Une sensibilité à vous serrer le cœur, accompagnée d’une force psychique hors du commun. Vous étiez la mère, la sœur, l’amie, la confidente dont tout le monde rêve à ses côtés. C’est un parcours ponctué d’une parfaite équation entre autorité et humanité, rigueur et honnêteté, que vous avez mené. Madame Veil, vous n’étiez pas une femme politique, mais une femme que la vie a amené à faire de la politique. La clef se situe peut-être ici. Les ambitions personnelles, la quête de pouvoir… Rien de tout cela ne vous a atteint. Puissent les dirigeants actuels s’inspirer de vous, de votre pudeur et de votre bonté. Puisse le monde entier prendre exemple sur vous.
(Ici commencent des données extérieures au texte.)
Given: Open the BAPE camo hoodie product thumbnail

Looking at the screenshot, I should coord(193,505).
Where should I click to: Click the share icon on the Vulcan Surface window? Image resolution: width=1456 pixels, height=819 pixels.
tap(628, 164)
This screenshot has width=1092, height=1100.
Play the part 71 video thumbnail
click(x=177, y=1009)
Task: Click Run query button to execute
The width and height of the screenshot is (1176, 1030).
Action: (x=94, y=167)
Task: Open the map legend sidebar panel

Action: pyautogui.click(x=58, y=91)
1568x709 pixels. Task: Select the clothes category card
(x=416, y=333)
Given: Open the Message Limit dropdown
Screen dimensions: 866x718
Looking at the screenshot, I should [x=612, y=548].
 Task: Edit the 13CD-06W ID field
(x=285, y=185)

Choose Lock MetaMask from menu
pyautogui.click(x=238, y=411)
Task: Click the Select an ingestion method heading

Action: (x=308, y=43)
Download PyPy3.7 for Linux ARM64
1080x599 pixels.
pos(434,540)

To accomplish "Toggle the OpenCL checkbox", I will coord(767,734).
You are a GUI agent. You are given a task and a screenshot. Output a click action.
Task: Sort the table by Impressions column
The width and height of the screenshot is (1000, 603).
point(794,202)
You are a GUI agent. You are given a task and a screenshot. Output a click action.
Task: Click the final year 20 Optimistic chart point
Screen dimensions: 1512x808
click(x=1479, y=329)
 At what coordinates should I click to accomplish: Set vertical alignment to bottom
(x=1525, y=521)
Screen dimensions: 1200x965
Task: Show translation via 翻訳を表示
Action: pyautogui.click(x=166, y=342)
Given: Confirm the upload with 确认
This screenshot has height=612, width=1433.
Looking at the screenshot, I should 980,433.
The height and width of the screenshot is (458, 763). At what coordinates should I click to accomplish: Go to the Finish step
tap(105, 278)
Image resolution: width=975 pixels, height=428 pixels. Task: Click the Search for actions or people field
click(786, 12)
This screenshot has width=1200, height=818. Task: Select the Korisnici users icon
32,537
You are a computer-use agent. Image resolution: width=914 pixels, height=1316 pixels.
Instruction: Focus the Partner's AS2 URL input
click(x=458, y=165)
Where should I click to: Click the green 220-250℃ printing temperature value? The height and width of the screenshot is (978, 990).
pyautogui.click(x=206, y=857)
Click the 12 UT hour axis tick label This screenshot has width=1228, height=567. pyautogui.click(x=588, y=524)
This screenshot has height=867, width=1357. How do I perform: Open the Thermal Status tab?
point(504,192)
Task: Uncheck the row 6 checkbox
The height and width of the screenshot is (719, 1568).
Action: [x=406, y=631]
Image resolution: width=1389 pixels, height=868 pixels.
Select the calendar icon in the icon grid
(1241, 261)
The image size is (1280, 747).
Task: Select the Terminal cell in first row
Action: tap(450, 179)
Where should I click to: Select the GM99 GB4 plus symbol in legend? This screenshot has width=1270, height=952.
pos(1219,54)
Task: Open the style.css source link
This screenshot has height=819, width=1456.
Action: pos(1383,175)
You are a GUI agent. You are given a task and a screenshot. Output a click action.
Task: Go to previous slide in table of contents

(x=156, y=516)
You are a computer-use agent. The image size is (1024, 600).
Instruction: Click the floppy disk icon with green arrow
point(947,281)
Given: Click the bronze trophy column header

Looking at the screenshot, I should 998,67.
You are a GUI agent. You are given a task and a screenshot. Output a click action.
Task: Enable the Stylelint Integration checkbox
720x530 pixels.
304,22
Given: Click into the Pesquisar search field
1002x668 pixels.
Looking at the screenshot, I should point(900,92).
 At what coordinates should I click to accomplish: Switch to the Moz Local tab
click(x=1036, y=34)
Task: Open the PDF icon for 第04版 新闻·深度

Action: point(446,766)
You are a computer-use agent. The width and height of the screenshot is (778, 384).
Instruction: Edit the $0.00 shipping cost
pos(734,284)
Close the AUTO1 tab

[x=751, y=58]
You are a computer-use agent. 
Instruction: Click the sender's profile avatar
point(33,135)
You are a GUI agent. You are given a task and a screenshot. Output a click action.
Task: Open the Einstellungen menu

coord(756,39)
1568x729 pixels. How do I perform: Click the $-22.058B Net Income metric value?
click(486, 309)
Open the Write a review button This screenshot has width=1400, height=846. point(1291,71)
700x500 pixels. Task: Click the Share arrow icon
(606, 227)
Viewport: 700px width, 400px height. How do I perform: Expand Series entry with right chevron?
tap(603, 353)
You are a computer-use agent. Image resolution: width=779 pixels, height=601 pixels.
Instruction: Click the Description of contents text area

« Devenir quelqu’un dont on parle, c’est très désagréable. »
simone veil
Je ne respecterai pas votre désir d’effacement aujourd’hui, car il faut parfois savoir mettre en lumière des personnes qui seraient restées dans l’ombre toute leur vie quand bien même elles auraient transformé le cours de millions d’autres. Vous êtes une perle rare, incontestablement unique, et le plus émouvant est que vous ne vous en êtes jamais rendu compte. Mais enfin, ce qui aide à cicatriser cette blessure entrouverte est de savoir qu’une perle est éternelle.
En tant que femme, en tant que jeune adulte, en tant que citoyenne : je vous admire et vous remercie.